According to yet another embodiment of the above aspect, the solid oral pharmaceutical
composition comprises a therapeutically effective amount of Pancreatin. Pancreatin as per the
composition of the present invention is present in an amount of about 100 mg to about 1000 mg.
According to yet another embodiment of the above aspect, the solid oral pharmaceutical
composition comprises Pancreatin in an amount of more than about 95% by weight with respect
to the total weight of the core.
In accordance with still another embodiment of the above aspect, there is provided a solid oral
pharmaceutical composition comprising a therapeutically effective amount of Pancreatin
prepared by wet granulation, extrusion-spheronisation, dry granulation, dry blending, dry mixing
or direct compression process. Other formulation techniques are also contemplated within the
scope of the present invention. Wet granulation can be performed using Rapid mixer granulator,
Fluid bed granulator, Planetary mixer and the like; dry blending can be performed using Vblender or key blender; and dry granulation can be performed using roller compacter or slugging
techniques or by any other method known in the art. Any pharmaceutically acceptable solvent
7
can be used for processes such as wet granulation and extrusion. Preferable solvents include, but
are not limited to, water, esters such as ethyl acetate; ketones such as acetone; alcohols such as
methanol, ethanol, isopropanol, butanol; dichloromethane, chloroform, dimethyl acetamide
(DMA), dimethyl sulfoxide (DMSO), ether such as diethyl ether, or mixtures thereof. Preferably,
the solvent used in the manufacturing process of the present invention is enzyme-friendly.

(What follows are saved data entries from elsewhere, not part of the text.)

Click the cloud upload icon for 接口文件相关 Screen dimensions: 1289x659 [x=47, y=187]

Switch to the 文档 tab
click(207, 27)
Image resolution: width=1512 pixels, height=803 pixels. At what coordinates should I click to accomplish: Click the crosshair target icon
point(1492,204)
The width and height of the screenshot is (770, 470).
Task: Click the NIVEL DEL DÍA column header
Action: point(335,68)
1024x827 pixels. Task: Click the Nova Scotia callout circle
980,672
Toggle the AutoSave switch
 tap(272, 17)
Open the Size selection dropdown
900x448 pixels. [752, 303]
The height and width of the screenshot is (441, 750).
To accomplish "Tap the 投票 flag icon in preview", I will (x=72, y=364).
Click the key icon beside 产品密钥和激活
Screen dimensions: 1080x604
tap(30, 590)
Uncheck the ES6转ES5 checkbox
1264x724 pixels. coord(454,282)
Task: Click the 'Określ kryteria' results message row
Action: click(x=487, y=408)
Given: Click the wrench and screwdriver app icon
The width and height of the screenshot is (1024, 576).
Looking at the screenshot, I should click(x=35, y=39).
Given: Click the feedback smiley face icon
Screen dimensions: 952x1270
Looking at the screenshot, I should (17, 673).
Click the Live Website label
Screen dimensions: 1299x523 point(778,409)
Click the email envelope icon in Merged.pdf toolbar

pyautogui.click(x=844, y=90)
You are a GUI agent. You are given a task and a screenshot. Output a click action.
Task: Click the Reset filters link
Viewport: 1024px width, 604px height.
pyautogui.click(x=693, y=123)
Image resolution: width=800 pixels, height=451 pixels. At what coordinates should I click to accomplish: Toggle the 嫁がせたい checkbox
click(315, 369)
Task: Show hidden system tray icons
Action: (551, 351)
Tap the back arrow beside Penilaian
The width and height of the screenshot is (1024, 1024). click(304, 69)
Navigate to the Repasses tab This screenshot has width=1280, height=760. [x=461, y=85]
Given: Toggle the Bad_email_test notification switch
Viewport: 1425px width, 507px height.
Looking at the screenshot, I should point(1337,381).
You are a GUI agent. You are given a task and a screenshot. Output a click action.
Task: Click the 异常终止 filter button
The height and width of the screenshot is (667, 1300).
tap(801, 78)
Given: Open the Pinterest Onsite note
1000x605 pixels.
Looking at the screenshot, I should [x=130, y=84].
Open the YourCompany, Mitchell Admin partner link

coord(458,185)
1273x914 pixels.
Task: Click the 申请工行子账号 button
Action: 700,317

The term "pharmaceutically acceptable excipients," as used herein, refers to excipients that are
routinely used in pharmaceutical compositions. The pharmaceutically acceptable excipients may
comprise binding agents or binders, enteric coating agents, plasticizers, anti-sticking agents, and
the like.
Suitable binding agent or binder is selected from the group comprising polyethylene glycol 1500,
polyethylene glycol 2000, polyethylene glycol 3000, polyethylene glycol 4000, polyethylene
glycol 6000, polyethylene glycol 8000, polyethylene glycol 10000, hydroxypropyl
methylcellulose (HPMC), polyoxyethylene, copolymers of polyoxyethylene-polyoxypropylene,
acacia, alginic acid, carbomer, carboxymethylcellulose sodium, ceratonia, cottonseed oil, dextrin,
dextrose, gelatin, guar gum, hydrogenated vegetable oil type 1, hydroxyethyl cellulose,
hydroxypropyl cellulose, low substituted hydroxypropyl cellulose, magnesium aluminium
silicate, maltodextrin, maltose, methylcellulose, microcrystalline cellulose, polydextrose,
polyethylene oxide, povidone, sodium alginate, starch, pregelatinised starch, stearic acid, sucrose
and zein, or mixtures thereof. In a preferred embodiment, binding agent is hydroxypropyl
methylcellulose or polyethylene glycol 8000 or mixture thereof.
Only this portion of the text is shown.